→ Selected extract

A recent study published in Nature Medicine and signed-off on by a group from the University of Chicago and the University of Naples, has shown that food allergies originate in the intestine. However, talking about solving the riddle is a bit premature. Let’s see why.

First of all, as the authors themselves recall in the article, in recent years we’ve noticed an increase in food allergies in the population of Western countries. Their study focused on the early stages of childhood, during which there are many reasons that can contribute to the onset of one (or more) food intolerances. For example, changes in diet (including the Mother’s), the use of antibiotics, the increasing frequency of Caesarean Sections and breastfeeding.

There are therefore many factors that must be taken into consideration, however the experiments carried out by the two groups; one of which I remember being Italian, are quite interesting and innovative.


But let’s first spend a few words on the differences between allergies and food intolerances.

ALLERGIES are disorders due to food and caused by an immune response; usually this response is caused by type E immunoglobulin (IgE), which is also the only one to be detected by skin and blood tests.

INTOLLERANCES, on the other hand, don’t provide an immune response and can be of an enzymatic type (i.e. either a specific enzyme is not produced by the body or is not produced enough). Or, of a pharmacological type, where you do not necessarily have to ingest an actual drug, in order to demonstrate intolerance, but it’s enough that there is an active ingredient in a food, such as histamine, that’s present in nature — within the meat of some fish or cheese.


But back to the study of early childhood food allergies. The researchers focused on allergy to cow’s milk, or rather a protein contained in it, Beta-lactoglobulin. The first phase of the study focused on the analysis of the faeces of healthy children affected by cow’s milk allergy, finding a significant difference in the faeces microbiota. That is, in healthy subjects were identified bacteria that were associated with the lowest risk of developing food allergy (i.e. bacteria with a protective function).

The second phase of the study consisted of transplanting the microbiota from the faeces of sick children into sterile mice (that is, in whose intestines there were no microorganisms). This group of mice was then given the allergen (Beta-lactoglobulin), and the mice demonstrated the allergy. Other sterile mice were transplanted with mibrobiota from healthy children, and exposure to the allergen didn’t cause a reaction.

→ Provided material
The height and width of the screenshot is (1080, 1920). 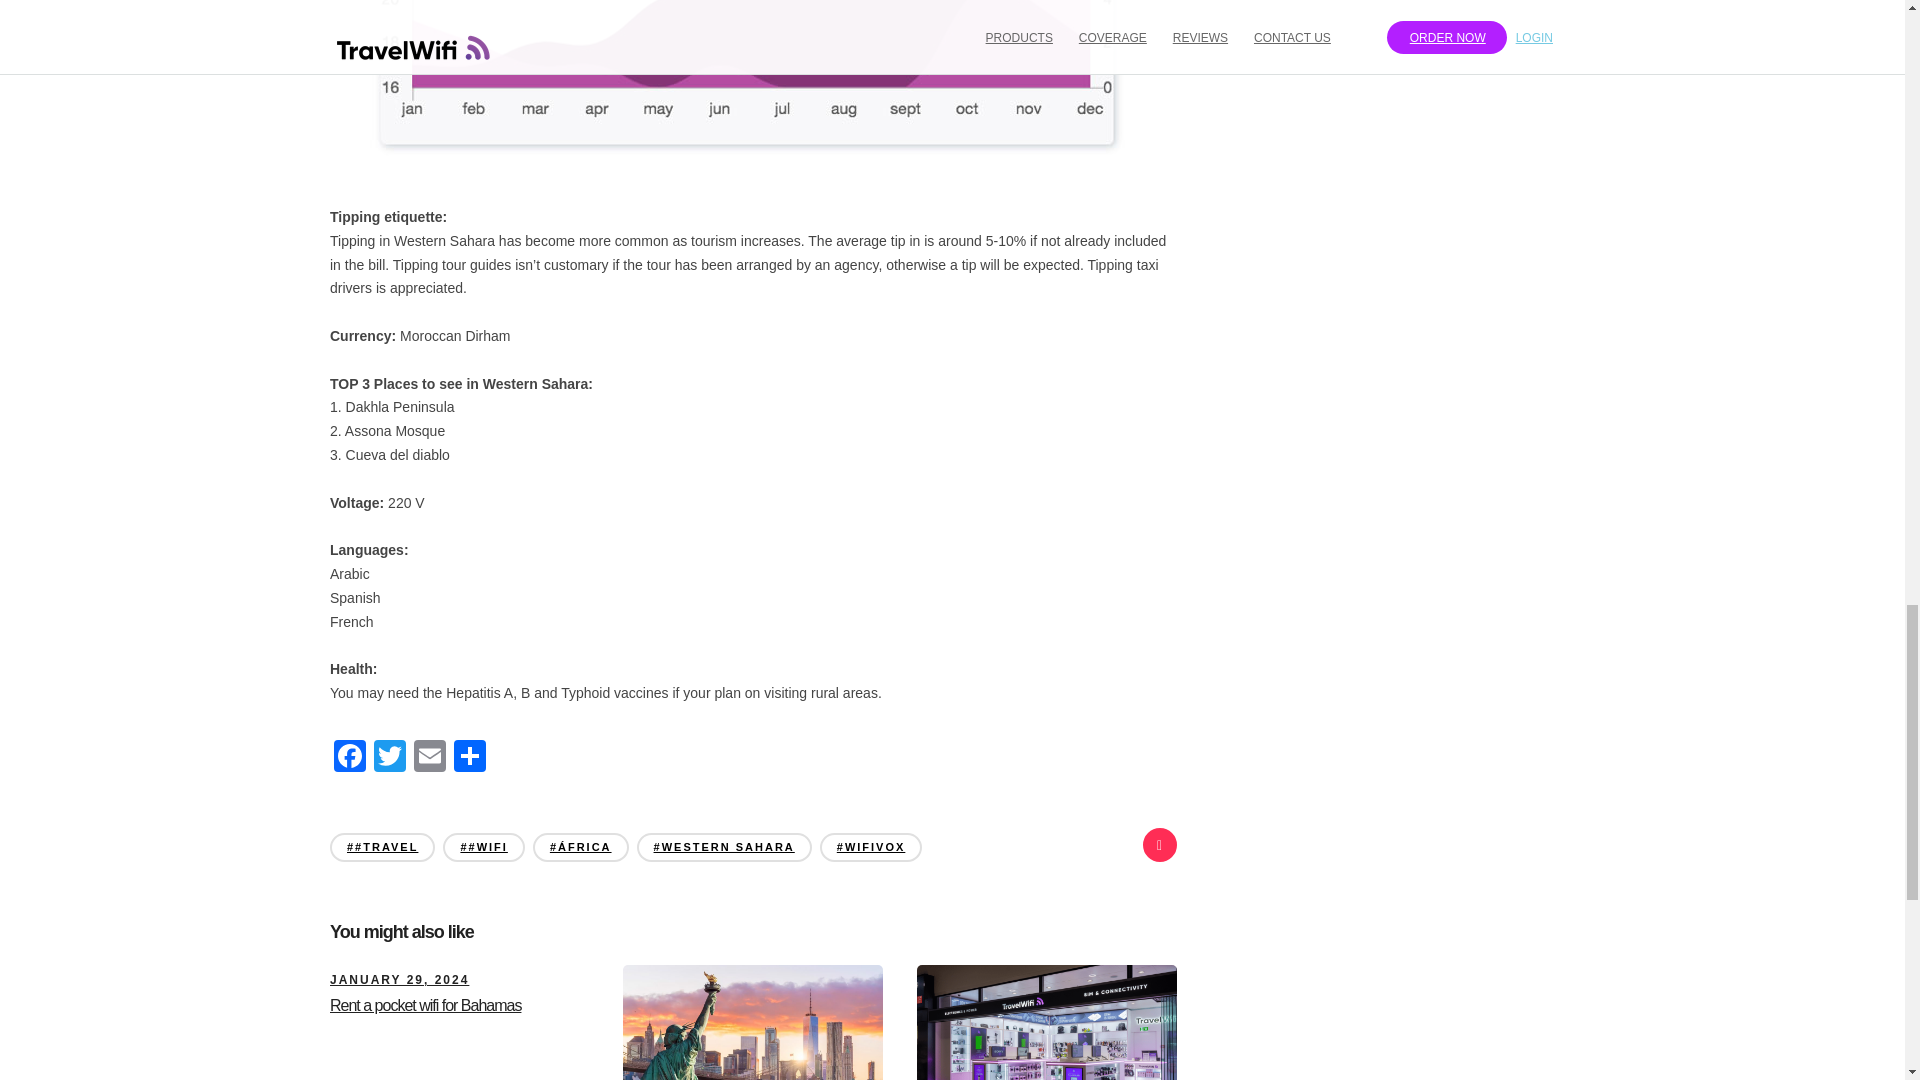 I want to click on Rent a pocket wifi for Bahamas, so click(x=425, y=1005).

→ Aim of the task
Copy the part of the food allergy article that begins at the words "But let’s first" and stops after "fish or cheese.", replacing "immune response" with "immunological reaction" wherever it appears.

→ Final answer
But let’s first spend a few words on the differences between allergies and food intolerances.

ALLERGIES are disorders due to food and caused by an immunological reaction; usually this response is caused by type E immunoglobulin (IgE), which is also the only one to be detected by skin and blood tests.

INTOLLERANCES, on the other hand, don’t provide an immunological reaction and can be of an enzymatic type (i.e. either a specific enzyme is not produced by the body or is not produced enough). Or, of a pharmacological type, where you do not necessarily have to ingest an actual drug, in order to demonstrate intolerance, but it’s enough that there is an active ingredient in a food, such as histamine, that’s present in nature — within the meat of some fish or cheese.